It's all of that. I think you just have to go back to our history and our track record; going back to 2005 with Kittila, 2006 with Pinos Altos, 2007 with Meadowbank, 2010 with Meliadine, 2011 with La India, even 2014 with Osisko with -- a thesis there was that there was going to be an underground opportunity and we're seeing that potentially develop now through consistent exploration. It's largely focused on trying to be early and taking advantage of, let's say, geological opportunity.

When we go in with our own mine building team and operators, doing due diligence, understanding the risks and what is needed to ultimately turn one of those opportunities into a meaningful part of our business, we basically then taking on sort of geological risk and each of those deposits has grown from the original acquisition. So those are the types of things we're looking for. It's not easy, it's a lot more difficult now than it would have been say 10 years ago to find another Pinos Altos or to find another Kittila.

So that's why we're fortunate to not be in a situation where we're forced to do something because we've got declining reserves or declining production or dramatically rising cash flows. We've got the ability to continue to grow the business out through 2024 and we are working on projects now that we own in the pipeline to see how they could impact beyond 2023, 2024. That's why we're focused on drilling those opportunities, to understand the upside of the existing pipeline so that we can compare and contrast those opportunities for things that may exist in the market. So we're going to approach the sort of project evaluation of external opportunities at our usual customary measured pace without feeling any pressure to do anything.

Fahad Tariq -- Credit Suisse -- Analyst

Thank you.

Operator

Your next question is from Mike Parkin with National Bank. Your line is open.

Michael Parkin -- National Bank Financial -- Analyst

Thanks guys. On Santa Gertrudis, could you give us a bit of an -- a little more detail in terms of what your early thoughts are there. It's pretty impressive (inaudible) resource to come in with, just like what's your exploration program involved in terms of -- are you focusing more on defining the envelope larger or improving up the resource?

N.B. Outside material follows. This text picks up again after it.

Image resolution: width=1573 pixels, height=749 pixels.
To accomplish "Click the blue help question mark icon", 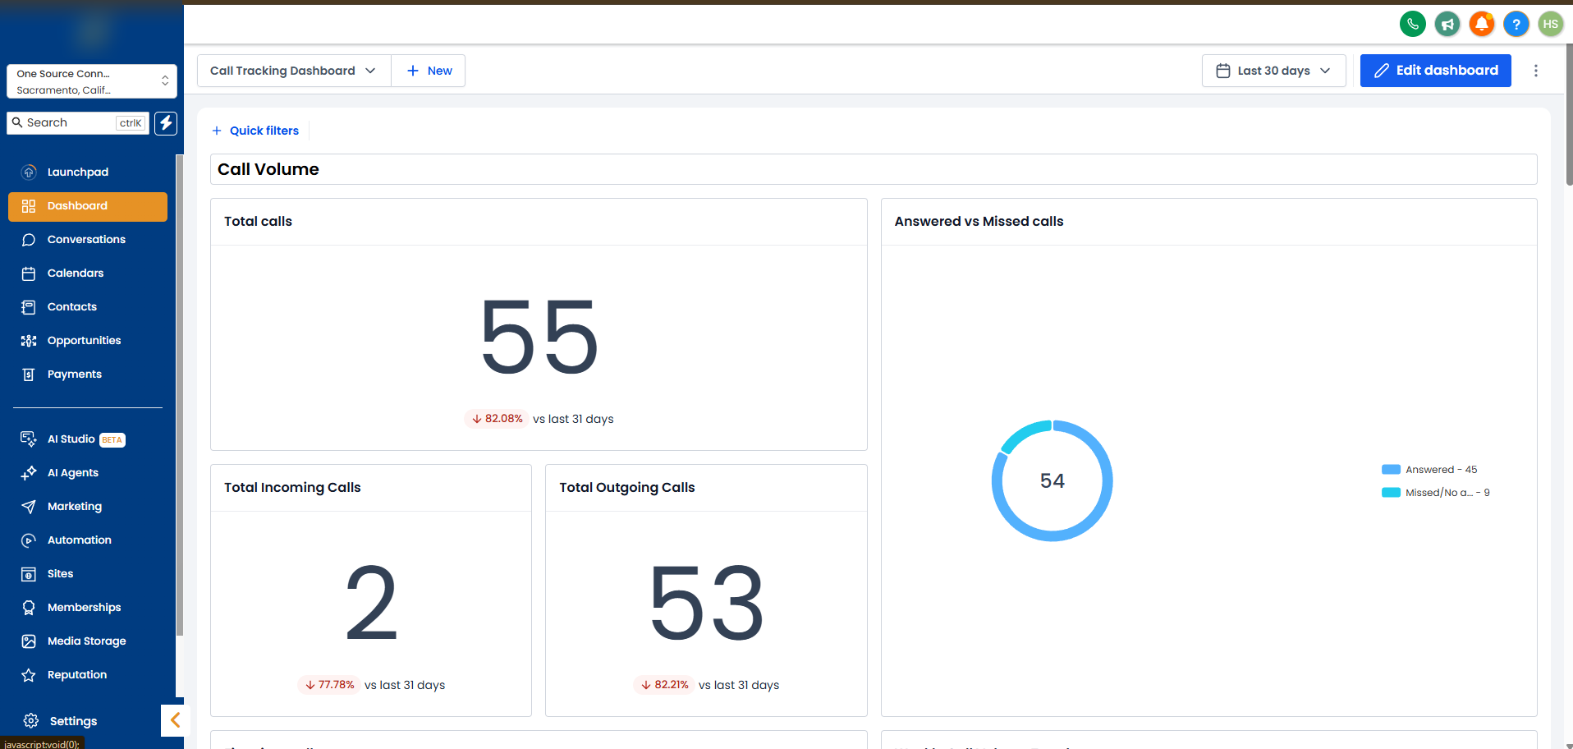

Sean Boyd -- Vice-Chairman and Chief Executive Officer

We're doing both at the moment, making sure that all of the historical information is good according to our standard, adding some infill drilling in the existing resources and conducting some exploration to grow the resources, while we are starting to put together some scoping and try to understand how we can advance it to the next step.

Michael Parkin -- National Bank Financial -- Analyst

Okay, that's really it from me. Congrats on the great quarter.

Operator

Your next question is from John Tumazos with Independent Research. Your line is open.

John Tumazos -- Independent Research -- Analyst

Thank you very much. I am concerned about how quickly the underground zones of Malartic come into production. We sure don't want you to run out a open pit or have trouble keeping the mill full. What's the soonest you think you could get to 10,000 tons a day there and what are the hurdles in terms of documenting the inferred configuring the ramps, permitting, could you loan the Yamana money if they don't have enough money to (inaudible) as fast as you, how can we get the ball rolling?

Yvon Sylvestre -- Senior Vice President, Operations-Canada & Europe

Well, I think at this stage there's a fairly important resource overall in the property and we're trying to find the short-term benefits to accompany the current pit life of mine, but also understanding scenarios around the longer-term underground scenarios. At this stage it has been scenarios analysis only. Like Sean said earlier, we're in the early stage and we will probably provide little bit more clarity on these aspects as we go into Q3.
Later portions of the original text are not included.